12 December 2007

Secure software launches

You can get very caught up in the technical wording of the security product.
Padded Cell Secure Hypervisor secures embedded devices to enterprise desktop and server systems.
Padded Cell Secure Hypervisor runs on top of Green Hills Software’s INTEGRITY separation kernel, the first operating system to be accepted by a U.S. NIAP lab into a high assurance (EAL6+) Common Criteria security evaluation.
Without getting caught up in the technical talk, what the software really does is it essentially lifts up the software and it acts as the foundation to secure the operating environment.
“Everybody has become accustomed to the fail-first, patch-later mentality adopted by the world’s largest software organizations and products, said Green Hills Software president and chief executive Dan O’Dowd during the company’s Embedded Software Summit in Santa Barbara, Calif. “The fact is that it is possible to build totally secure, hacker-proof software upon which critical computing assets and resources can depend.”

11 December 2007

Safe and secure; are you sure?

Movies often over dramatize potential situations we all face.
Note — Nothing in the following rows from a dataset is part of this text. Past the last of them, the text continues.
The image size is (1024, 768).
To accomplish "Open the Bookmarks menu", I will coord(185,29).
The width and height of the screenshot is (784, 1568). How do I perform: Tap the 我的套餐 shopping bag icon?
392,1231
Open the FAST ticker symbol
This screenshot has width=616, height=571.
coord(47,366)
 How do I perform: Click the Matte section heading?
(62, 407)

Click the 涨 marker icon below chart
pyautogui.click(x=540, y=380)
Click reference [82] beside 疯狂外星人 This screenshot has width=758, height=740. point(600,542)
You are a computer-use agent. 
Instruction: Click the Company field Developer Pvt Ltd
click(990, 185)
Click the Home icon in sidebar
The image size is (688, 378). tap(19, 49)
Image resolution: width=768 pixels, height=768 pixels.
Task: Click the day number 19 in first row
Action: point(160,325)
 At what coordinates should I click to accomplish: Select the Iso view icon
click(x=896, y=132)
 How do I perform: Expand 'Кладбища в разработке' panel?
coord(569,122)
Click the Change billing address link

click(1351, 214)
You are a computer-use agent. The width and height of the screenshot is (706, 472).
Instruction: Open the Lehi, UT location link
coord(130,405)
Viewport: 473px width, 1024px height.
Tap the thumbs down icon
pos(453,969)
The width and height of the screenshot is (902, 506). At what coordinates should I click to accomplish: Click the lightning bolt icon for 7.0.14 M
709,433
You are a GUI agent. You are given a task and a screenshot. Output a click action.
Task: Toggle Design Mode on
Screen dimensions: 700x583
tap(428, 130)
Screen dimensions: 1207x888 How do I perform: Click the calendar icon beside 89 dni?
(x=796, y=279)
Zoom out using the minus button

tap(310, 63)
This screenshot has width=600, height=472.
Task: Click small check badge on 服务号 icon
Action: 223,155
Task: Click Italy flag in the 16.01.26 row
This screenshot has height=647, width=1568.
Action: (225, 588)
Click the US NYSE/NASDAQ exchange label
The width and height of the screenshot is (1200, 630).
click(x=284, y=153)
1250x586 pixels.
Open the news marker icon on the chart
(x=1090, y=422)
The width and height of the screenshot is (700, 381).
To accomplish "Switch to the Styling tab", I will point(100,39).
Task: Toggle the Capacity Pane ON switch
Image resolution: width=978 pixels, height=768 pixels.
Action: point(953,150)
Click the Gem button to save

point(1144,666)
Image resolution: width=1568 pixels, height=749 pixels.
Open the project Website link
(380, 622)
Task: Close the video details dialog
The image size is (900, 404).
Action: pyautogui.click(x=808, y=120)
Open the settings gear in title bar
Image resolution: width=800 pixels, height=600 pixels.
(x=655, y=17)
Oftentimes they do this to drive home a point.
Not to sound overly dramatic, but look at your bank account, then your credit card, then your stock portfolio, then your cell phone. After you get to work, think about your credit union account, your pension and 401K and all the passwords you use on a daily basis to run your system.
Then think about what would happen to you and all the people that depend on you if they all disappeared with a click of the mouse. Sound overly dramatic? It shouldn’t, because these have all happened at some point over the past few years.
“Right now our critical infrastructure is vulnerable to a devastating attack,” Dan O’Dowd, president and chief executive at Green Hills Software said Monday at the company’s Embedded Software Summit in Santa Barbara, Calif. “Last year some one hacked into the Athens telephone system and bugged the prime minister’s cell phone. Greece still hasn’t found out how it was done.”
O’Dowd went into a litany of possible strike areas and he showed clips from a movie to dramatize the potential, but the scary thing is, the examples he gave were real and they could happen.
Surely there are people out in the automation industry that say “yeah, it can happen to other industries, but who would want to attack a plant?” The answer is anybody can attack at any time.
“Security from our standpoint is an arms race,” said David Grawrock, principle engineer and lead security architect at Intel Corp. “Attackers will find vulnerabilities and we have to find them. Let’s make it easier for IT departments to protect their platforms. If you don’t have control, you don’t have knowledge and you can make changes.”